An exception to this reasoning occurs when clubs form not merely to finance an output of joint benefit but actually to produce the output. A social club, for example, produces an output which derives from the activ­ities and interaction of the members themselves. As a group they produce a ‘social milieu’ which confers satisfaction on each person. Such clubs will be non-profit enterprises. If social clubs were run along proprietary lines, the members would be vulnerable to ‘hold-up’. The benefit that they receive from club membership is a form of rent which derives from the special con­ditions which the club creates. A proprietor, having established these con­ditions, would be tempted to increase the membership fee so as to appropriate some of the value of the social environment which is actually created by the members. Even allowing trade in membership rights might be resisted on the grounds that the acceptability of a new member will not necessarily be simply related to his or her willingness to pay.

Club goods of the social variety take us to the very margins of the subject matter of this book. Nevertheless, it is important to appreciate the great range of institutions within which ‘business’, broadly defined, is conducted. The social club has a place in a spectrum of institutions, which ranges from the private firm at one end to what sociologists call ‘intentional communi­ties’ out in the furthest reaches at the other. Hechter (1987, p. 148) defines ‘intentional communities’ as ‘obligatory groups whose members seek to produce joint goods – like a sense of community, friendship, love, and the feeling of security – all of which flow from the existence of social harmony’. People who form groups to produce joint goods take their ‘profit’ in the form of the subjective net benefits which accompany membership. Profits do not take a monetary form and cannot by definition be distributed to out­siders. The very nature of the institution enforces the non-distribution con­straint.

It would be a mistake to assume that obligatory groups are of no eco­nomic importance. There is an element of the ‘intentional community’ in many contexts. A university, for example, may be seen as creating a ‘schol­arly atmosphere’ which appeals to its staff members and represents a joint ‘club-like’ good.
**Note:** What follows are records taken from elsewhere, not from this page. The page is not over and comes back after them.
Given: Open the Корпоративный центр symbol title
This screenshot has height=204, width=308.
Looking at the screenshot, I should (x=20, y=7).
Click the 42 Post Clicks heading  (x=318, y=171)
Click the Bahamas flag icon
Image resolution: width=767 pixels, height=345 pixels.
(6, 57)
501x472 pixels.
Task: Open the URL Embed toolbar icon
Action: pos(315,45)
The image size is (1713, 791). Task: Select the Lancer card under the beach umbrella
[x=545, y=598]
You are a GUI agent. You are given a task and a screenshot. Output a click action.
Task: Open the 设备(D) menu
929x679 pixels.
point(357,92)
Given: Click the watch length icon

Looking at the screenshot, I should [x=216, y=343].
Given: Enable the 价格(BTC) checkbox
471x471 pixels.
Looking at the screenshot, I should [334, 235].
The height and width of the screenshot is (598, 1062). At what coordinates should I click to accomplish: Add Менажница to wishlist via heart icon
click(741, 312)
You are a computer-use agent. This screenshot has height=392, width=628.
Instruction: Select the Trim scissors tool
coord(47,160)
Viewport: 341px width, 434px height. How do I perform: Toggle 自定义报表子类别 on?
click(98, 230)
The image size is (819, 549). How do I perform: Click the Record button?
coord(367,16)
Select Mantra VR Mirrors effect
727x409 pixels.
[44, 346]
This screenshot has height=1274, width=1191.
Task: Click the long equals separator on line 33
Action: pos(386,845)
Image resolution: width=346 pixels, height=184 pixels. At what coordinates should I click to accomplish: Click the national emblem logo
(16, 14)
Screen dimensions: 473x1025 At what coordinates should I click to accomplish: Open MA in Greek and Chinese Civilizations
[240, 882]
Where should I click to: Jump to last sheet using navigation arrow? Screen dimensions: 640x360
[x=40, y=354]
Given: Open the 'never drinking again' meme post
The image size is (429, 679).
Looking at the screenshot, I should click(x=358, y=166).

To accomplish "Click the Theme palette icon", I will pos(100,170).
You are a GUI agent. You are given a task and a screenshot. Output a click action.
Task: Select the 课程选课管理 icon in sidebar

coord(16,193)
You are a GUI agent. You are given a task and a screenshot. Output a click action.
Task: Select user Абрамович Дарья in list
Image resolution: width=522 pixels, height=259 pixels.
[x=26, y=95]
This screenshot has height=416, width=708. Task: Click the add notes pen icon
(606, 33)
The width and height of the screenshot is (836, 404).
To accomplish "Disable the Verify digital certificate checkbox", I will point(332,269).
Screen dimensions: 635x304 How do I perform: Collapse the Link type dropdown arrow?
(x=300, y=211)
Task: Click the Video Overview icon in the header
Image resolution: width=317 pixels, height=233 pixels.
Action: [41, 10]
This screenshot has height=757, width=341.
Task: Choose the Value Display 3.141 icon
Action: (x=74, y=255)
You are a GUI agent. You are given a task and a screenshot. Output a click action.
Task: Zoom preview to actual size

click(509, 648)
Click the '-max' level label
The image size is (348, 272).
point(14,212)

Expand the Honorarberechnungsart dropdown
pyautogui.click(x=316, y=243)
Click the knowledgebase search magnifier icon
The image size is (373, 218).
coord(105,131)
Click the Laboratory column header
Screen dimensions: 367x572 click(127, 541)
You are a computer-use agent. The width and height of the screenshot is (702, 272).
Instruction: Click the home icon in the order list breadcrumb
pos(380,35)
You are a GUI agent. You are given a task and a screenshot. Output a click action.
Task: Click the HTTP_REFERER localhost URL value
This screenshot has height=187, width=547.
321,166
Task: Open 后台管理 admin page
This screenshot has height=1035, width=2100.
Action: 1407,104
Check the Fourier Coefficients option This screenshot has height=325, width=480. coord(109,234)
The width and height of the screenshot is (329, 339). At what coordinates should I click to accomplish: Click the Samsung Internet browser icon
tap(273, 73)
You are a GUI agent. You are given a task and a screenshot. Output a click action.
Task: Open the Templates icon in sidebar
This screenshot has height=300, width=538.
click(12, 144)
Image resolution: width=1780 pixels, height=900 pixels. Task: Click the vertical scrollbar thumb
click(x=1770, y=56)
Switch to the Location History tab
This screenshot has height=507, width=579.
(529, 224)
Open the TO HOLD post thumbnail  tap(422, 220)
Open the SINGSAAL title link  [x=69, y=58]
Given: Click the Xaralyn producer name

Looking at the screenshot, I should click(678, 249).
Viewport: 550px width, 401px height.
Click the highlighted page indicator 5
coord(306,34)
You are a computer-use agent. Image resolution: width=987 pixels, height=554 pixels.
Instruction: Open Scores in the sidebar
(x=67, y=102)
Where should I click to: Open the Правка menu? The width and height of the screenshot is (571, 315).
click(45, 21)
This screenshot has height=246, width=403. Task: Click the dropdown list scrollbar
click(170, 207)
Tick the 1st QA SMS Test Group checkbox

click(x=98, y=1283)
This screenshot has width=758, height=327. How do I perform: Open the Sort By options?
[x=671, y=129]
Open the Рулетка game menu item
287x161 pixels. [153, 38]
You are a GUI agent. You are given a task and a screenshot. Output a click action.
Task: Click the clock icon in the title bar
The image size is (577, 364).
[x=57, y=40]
No doubt, this is a somewhat feeble echo from the past under modern conditions, but from a historical point of view the commu­nal side of university life could be a significant explanation of its non-profit structure. It is also worth noting that incentive and control problems afflict ‘intentional communities’ as much as the other institutional forms we have been studying. Such communities will often expect a great deal from their members and will enforce compliance by ensuring that members are depen­dent on the group and have a great deal to lose from expulsion. Hechter shows, for example, that successful groups (as measured by the duration of their survival) are characterised by hierarchy (monitoring), cultural homo­geneity, limits on privacy, group rewards, and public sanctions. He com­ments that commitment to the group is not a matter of socialisation or identification. Rather, the structure of a communal institution ‘may reveal its doubts that such identification is likely to develop at all’ (p. 165).